I wonder what a visiting alien could deduce from our insatiable materialism about the mother/infant bond in Western culture.
Mater-ialism.
And its not just about obscene levels of consumption or rampant trashing of our own playpens, but our attitude to our bodies, to growing old and dying.
Different cultures experience death in different ways. Ours is so riddled with anxiety and horror that we spend much of our lives engaged in projects whose prime objective is not to think about it.
What?
See….
What is suppressed in a culture slides into the Unconscious. It doesn’t go away. And when what is suppressed is Half of Heaven then we will all be busting at the seams with Whatever it is thats slipped out of sight.
Because,
‘The lost Goddess represents the psyche of each one of us.’ Freke and Gandy
Having Wisdom/Sophia entirely written out of our religion has not been some mere historical event.
Bowlby
When the divine feminine is collectively repressed two main things happen. Firstly, we lose access to a crucial point of reference that enables us to make informed decisions. The story of Solomon’s Wisdom was, in its original form, about his relationship with Wisdom/Sophia before the church fathers dumbed it down.
She makes decisions on the basis of relatedness, the genius of which is the story of deciding to cut the disputed baby in half knowing the true mother would reveal herself through her love. The collective loss of such intelligent compassion is a disaster superseded only by the second thing, the Goddess as Psyche,
’falls into identification with the body.’ (Freke and Gandy)
In other words, Sophia/Wisdom becomes locked up in matter from where she exerts a fascination over us. And instead of She who is more valuable than silver and pearls you have Silver and Pearls.
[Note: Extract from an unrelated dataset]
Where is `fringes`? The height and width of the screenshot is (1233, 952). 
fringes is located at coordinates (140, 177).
so its not as benign as you might hope.
When Wisdom/Sophia is sunk in the unconsciousness She,
‘ responds with violent emotions, irritability, lack of control coupled with lack of self-criticism and delusions. [Man] becomes ruthless, arrogant and tyrannical’. CG Jung
Loss of the Goddess has done more than reduce the ‘developed’ world to spiritual subsistence. It must be asked whether our rampant greed is more than it seems. And its about far more than mere loss or deprivation.
”Maternal failures produce reactions which interrupt going-on-being and (constitute) a threat of annihilation, the infant does not really come into existence, the true self does not become a living reality.”D Winnicott.
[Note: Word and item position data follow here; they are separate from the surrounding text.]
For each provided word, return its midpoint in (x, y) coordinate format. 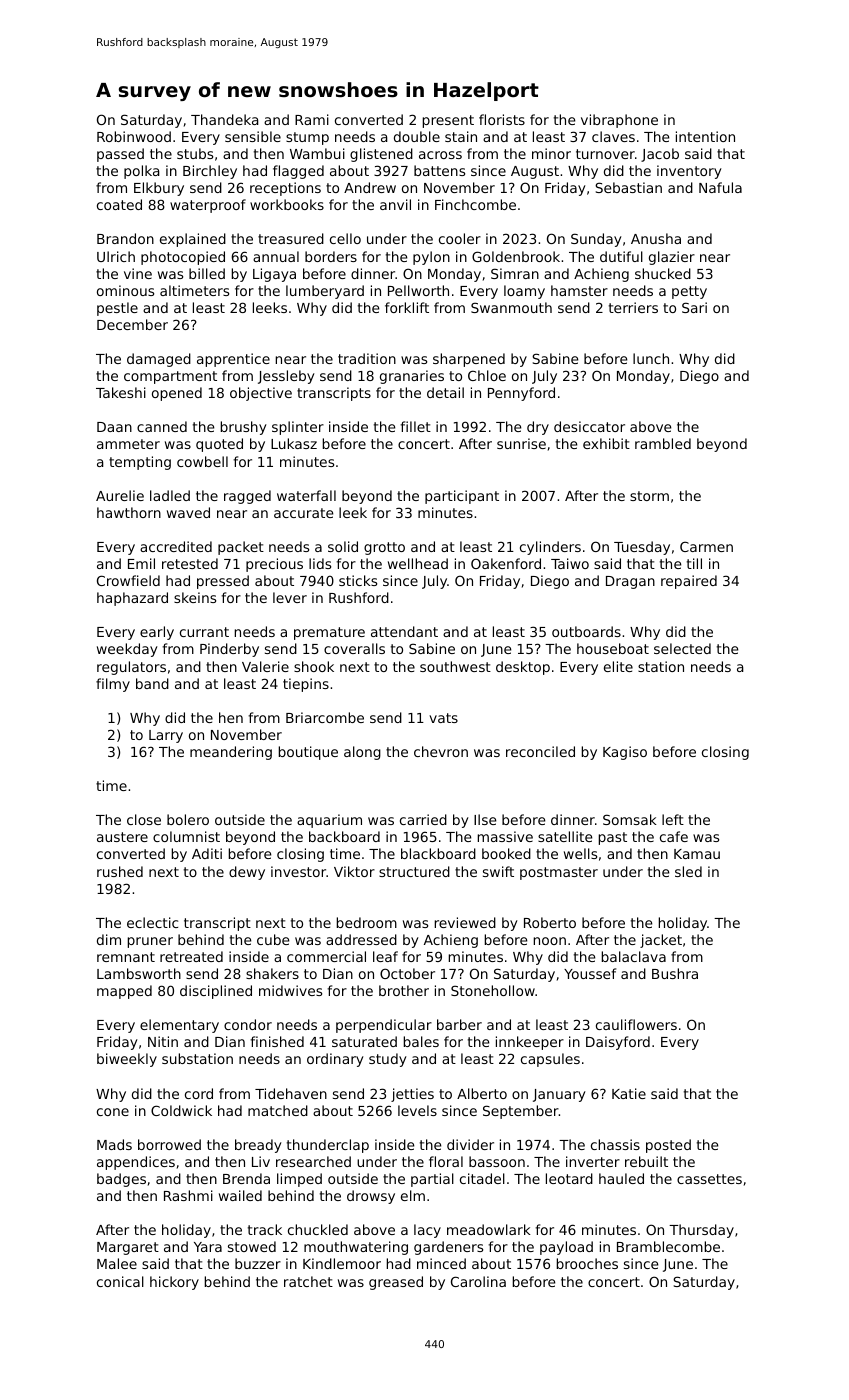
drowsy (371, 1197)
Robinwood (134, 136)
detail (445, 392)
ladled (170, 495)
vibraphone (619, 121)
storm (649, 496)
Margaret (128, 1248)
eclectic (152, 922)
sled (688, 871)
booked (506, 853)
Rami (312, 119)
The vengeance of the uninvited guest, the devalued and disenfranchised Mother/Queen, is bound to manifest as Goddess in her dark aspect. Hell hath no fury and our scorning of the Psyche has resulted in more than mere loss. Her banishment has not meant she’s gone quietly.
With the poetry of divine justice She has made us sleep on the bed we have made for ourselves. As Psyche she creates all kinds of afflictions from within. As (mater)ial world she exerts all kinds of bewitching fascinations from without. One way or another she will be of influence in our lives.
But its perhaps in our attitudes to death that we live Wisdom/Sophia’s loss the hardest.
And where we get craziest.
Its not just the unbridgeable gap of uncontained grief for the loved one but the sense, the reminder, that the Great Mother is also gone.
”A longing to wander tears my heart when I hear trees rustling in the wind at evening. If one listens to them silently for a long time, this longing reveals its kernel, its meaning. It is not so much a matter of escaping from one’s suffering, though it may seem to be so. It is a longing for home, for a memory of the mother, for new metaphors for life. That is home. That is happiness.” Herman Hesse
Without that particular happiness we are bound to experience ourselves as homeless and fraught with the anxiety of a divine homesickness.
We humans have long memories. A recent paper in the Australian Anthropology Journal shows that at over twenty one sites around the coast of Australia there are tribal stories describing the rising sea levels and the specific effect that this had on the coastline after the last ice age retreated 7,000 years ago.
The loss of Wisdom/Sophia from our pantheon was only a piddly 3,000 years ago and on the timeclock of our species an event that happened less than twelve months back to a forty year old person.
What is effectively the extreme loss of containment/context for grief and mourning means we find it difficult enough to face life, let alone death. Instead of going through the various phases associated with death we just get stuck at denial. This not very noticeable on account of all the other denial we live in until it borders on absurdity.
I was reading about places in the world where you are not allowed to die on MSN.
In Biritiba, Brazil the local mayor banned dying for want of burial plots. A new cemetery was established and the ban lifted. But can it last?
In Longyearbyen, Norway, death was recently banned because the corpses weren’t decomposing in the permafrost. If you get sick you have to go and live where the worms can get at you.
And in Sarpoureux , France, the mayor forbad residents from dying by an official edict. “Offenders shall be severely punished,” he ruled. Unfortunately he soon broke his own law with much judicial time then spent by concerned locals contemplating not only how to bring him to justice but how he might be persuded to take the witness stand at the same time.